▸ Instructions to follow
A faithful copy is required of the lines from the top of the entries through the line that contains "Given: Click Отгружено", both included, with no pictures.

▸ Raw data
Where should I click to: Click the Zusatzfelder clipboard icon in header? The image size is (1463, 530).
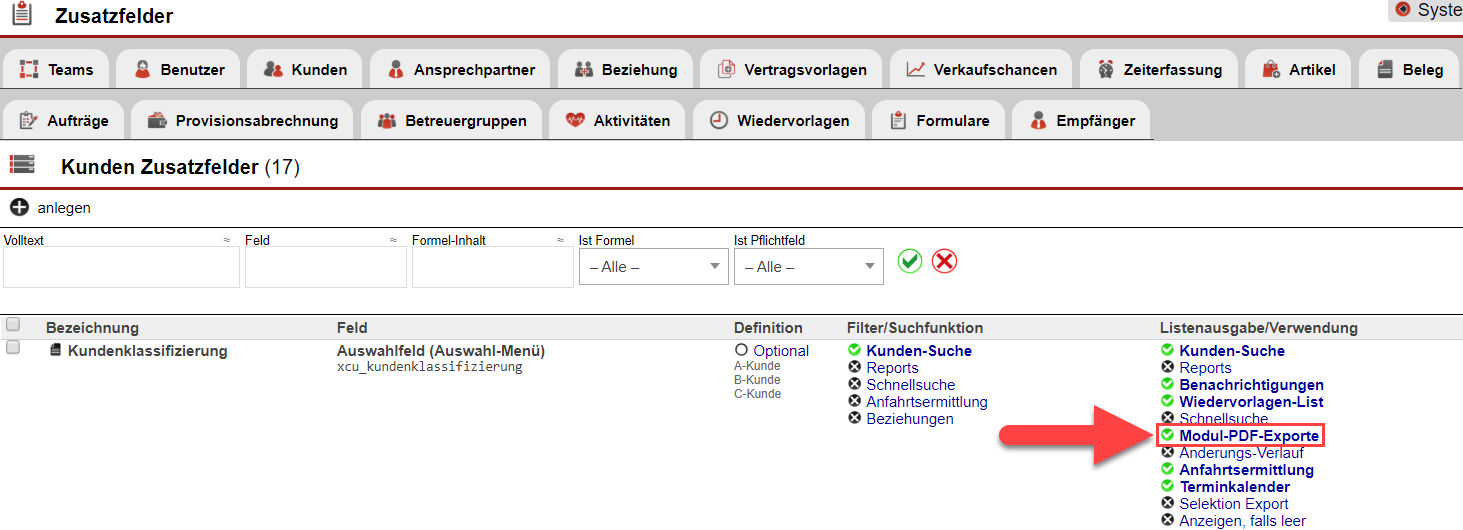tap(21, 15)
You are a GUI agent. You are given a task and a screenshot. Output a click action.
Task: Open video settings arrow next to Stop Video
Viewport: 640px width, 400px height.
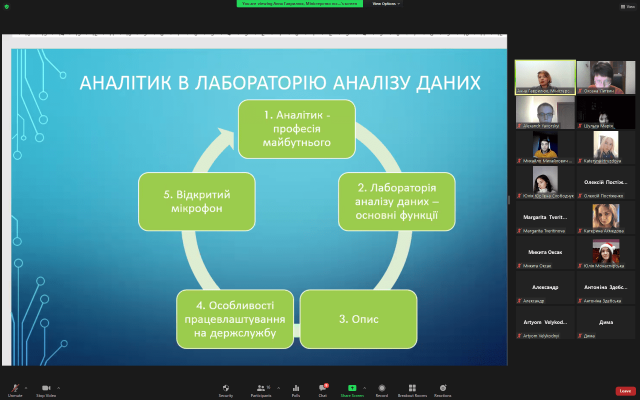(58, 386)
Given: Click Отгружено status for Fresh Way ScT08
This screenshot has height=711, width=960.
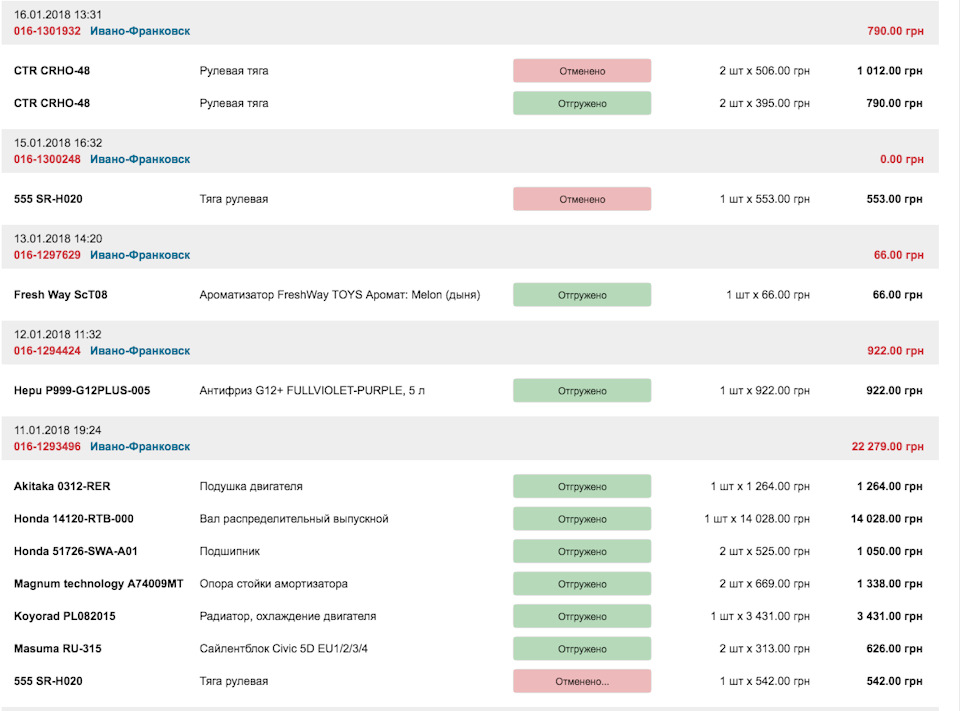Looking at the screenshot, I should 582,295.
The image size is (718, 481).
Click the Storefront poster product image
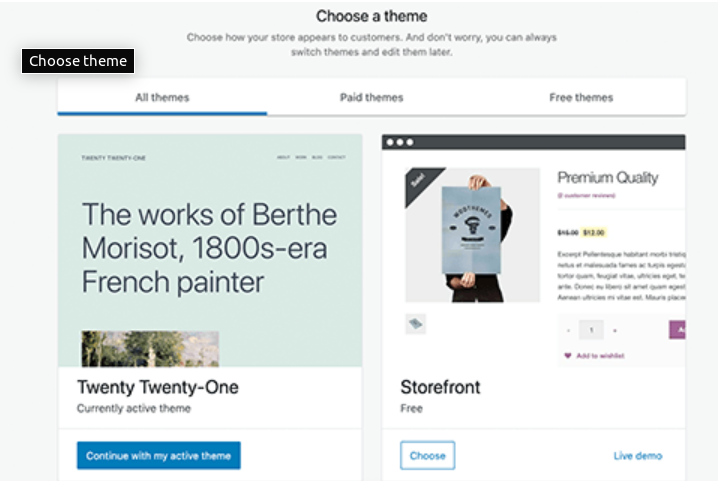pos(472,234)
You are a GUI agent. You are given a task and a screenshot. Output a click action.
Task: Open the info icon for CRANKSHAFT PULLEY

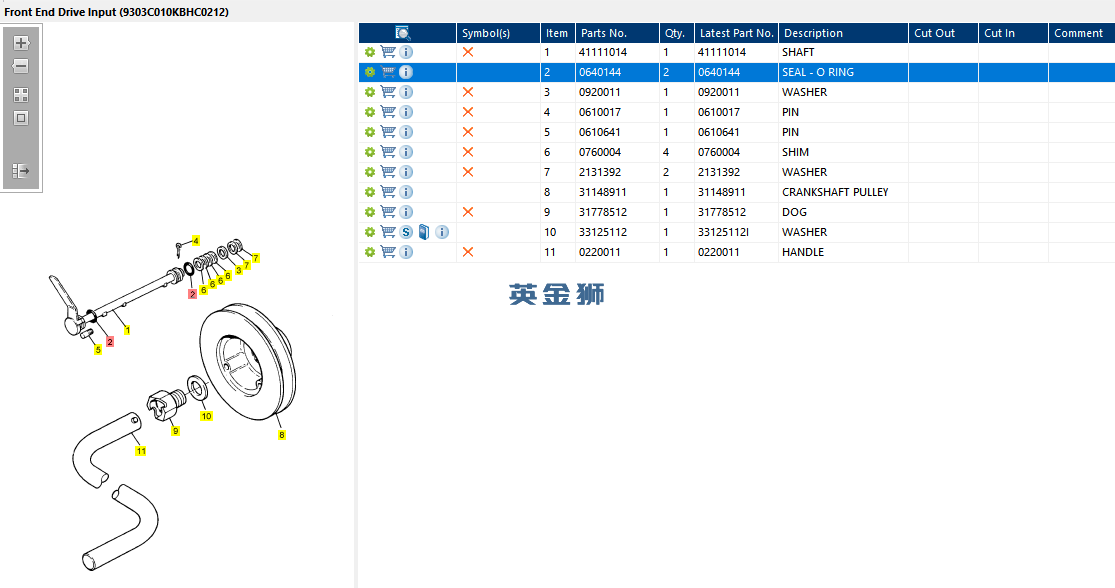(406, 192)
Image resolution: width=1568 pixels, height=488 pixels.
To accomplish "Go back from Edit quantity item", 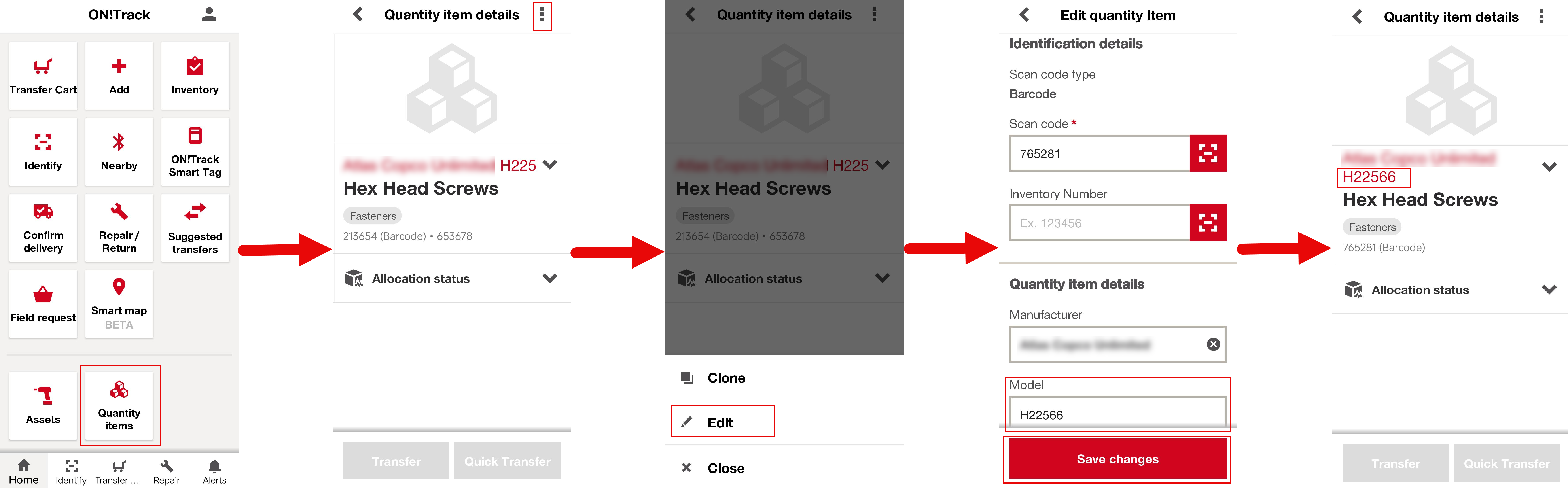I will 1025,15.
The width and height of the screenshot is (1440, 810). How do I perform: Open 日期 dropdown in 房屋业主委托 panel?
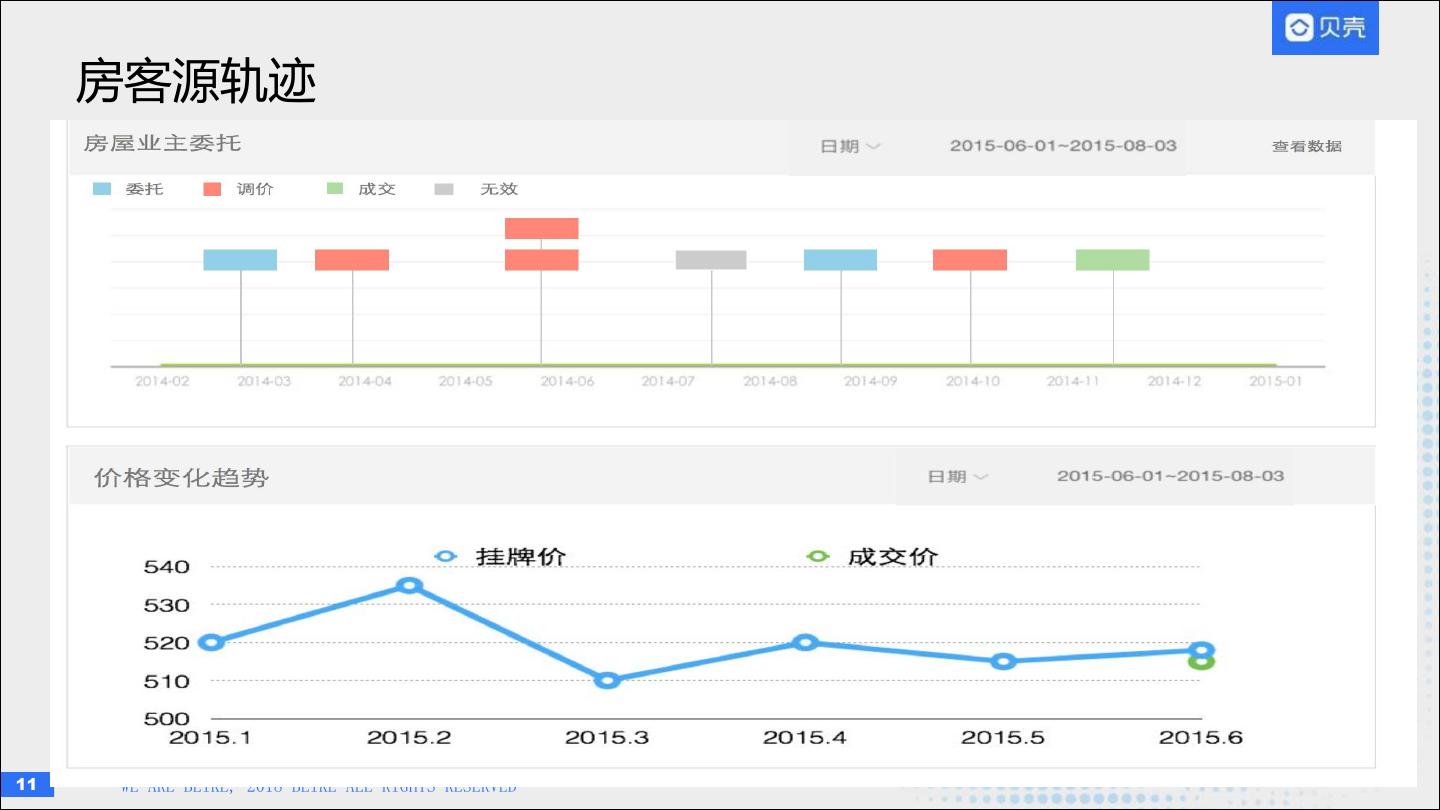coord(850,146)
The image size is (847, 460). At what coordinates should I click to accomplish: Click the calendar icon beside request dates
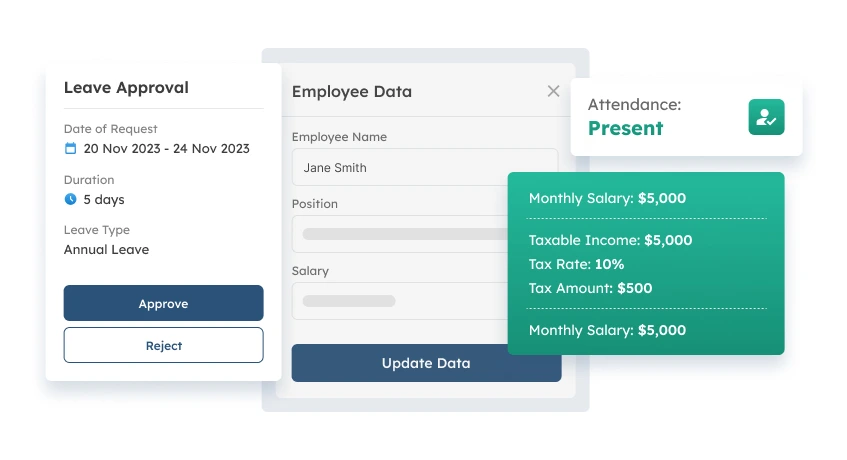click(70, 148)
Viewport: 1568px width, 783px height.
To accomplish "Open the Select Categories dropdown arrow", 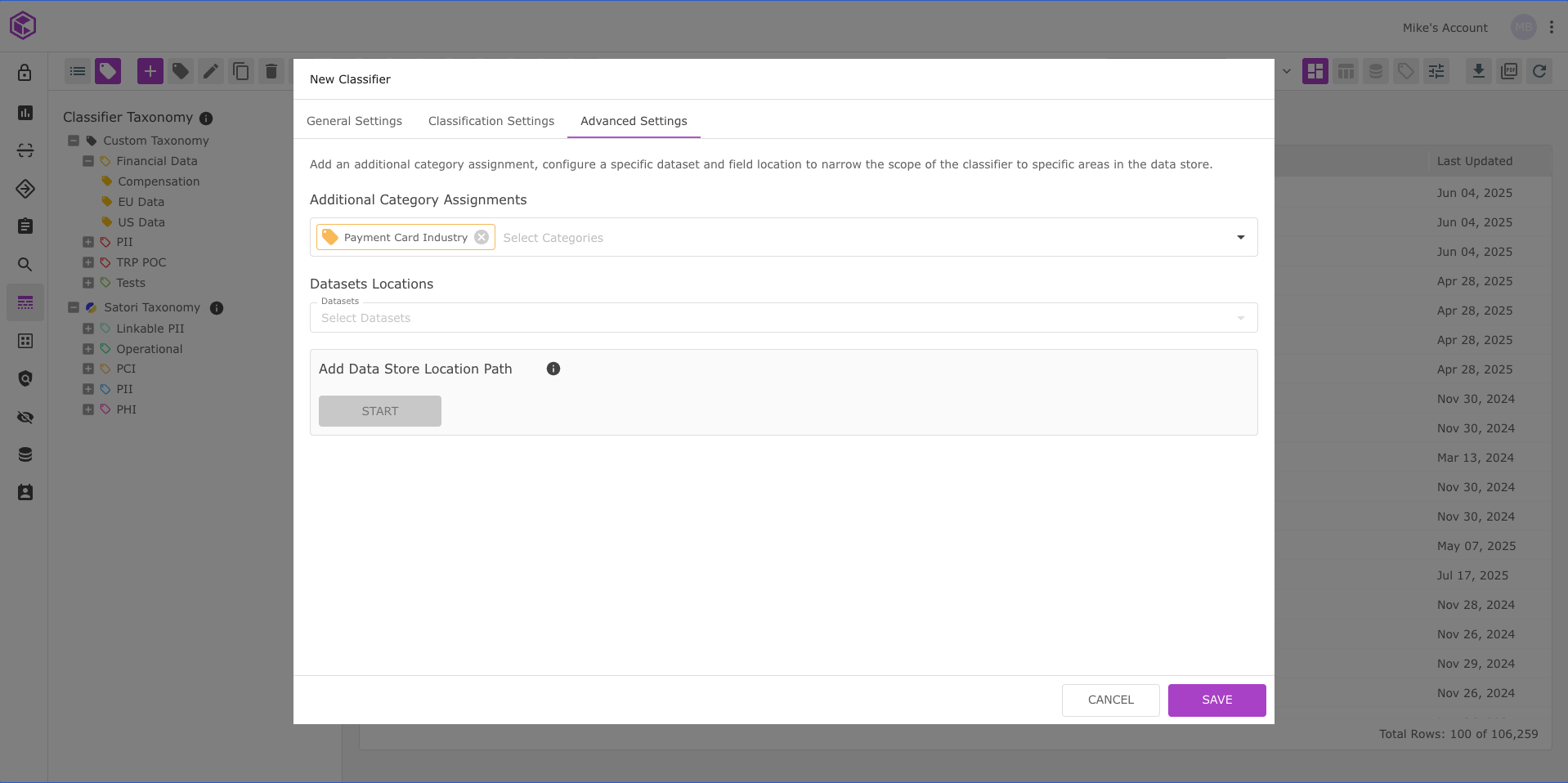I will click(1240, 237).
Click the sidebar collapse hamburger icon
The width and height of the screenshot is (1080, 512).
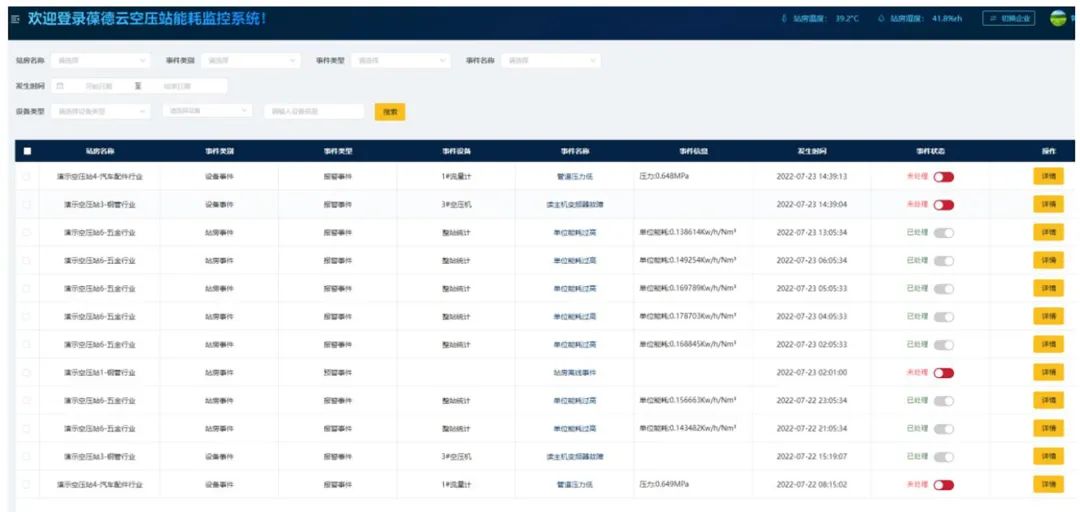[15, 19]
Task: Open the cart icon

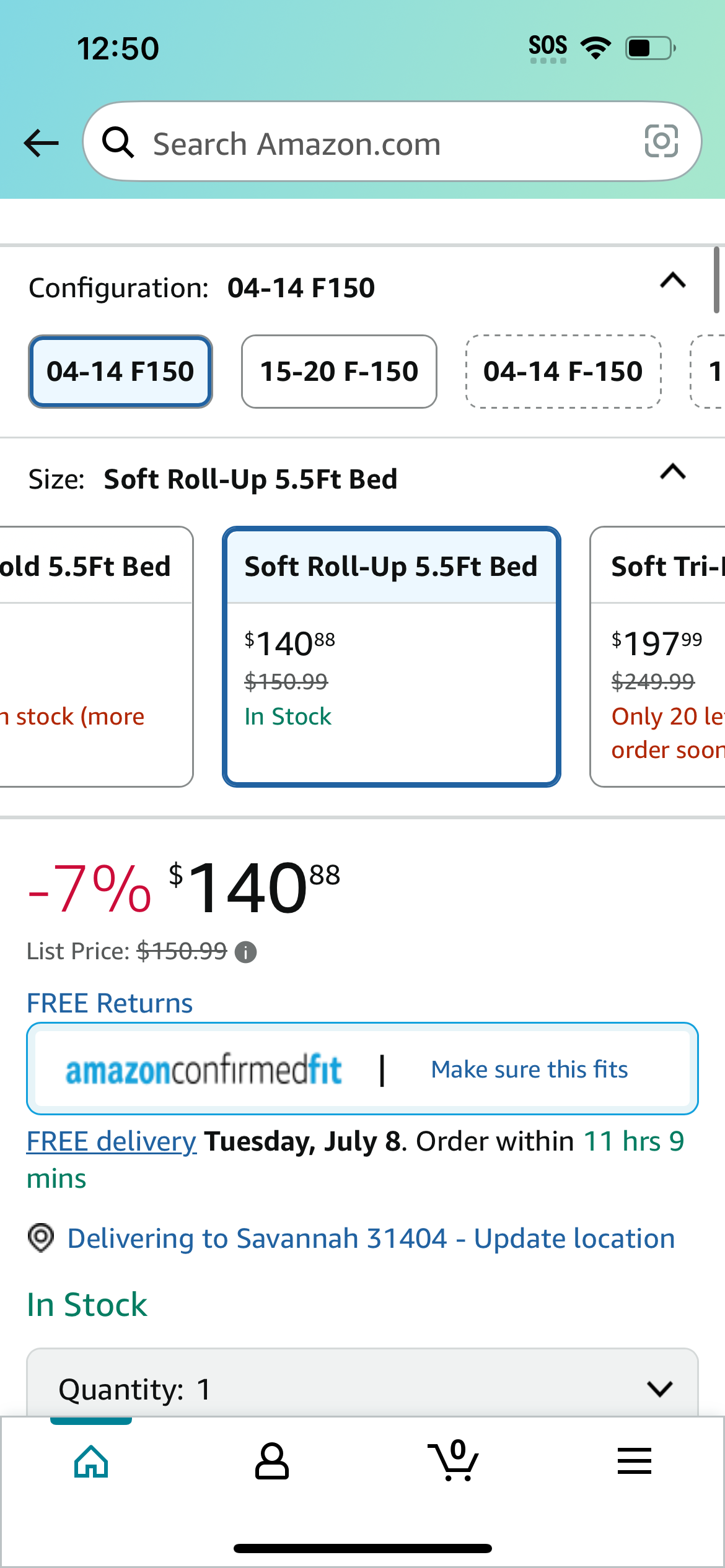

▸ Response to the task
Where should I click to: Click the Zusatzfelder clipboard icon in header? The image size is (1463, 530).
tap(21, 15)
You are a GUI agent. You are given a task and a screenshot. Output a click action.
Task: Open video settings arrow next to Stop Video
Viewport: 640px width, 400px height.
(58, 386)
Given: Click Отгружено status for Fresh Way ScT08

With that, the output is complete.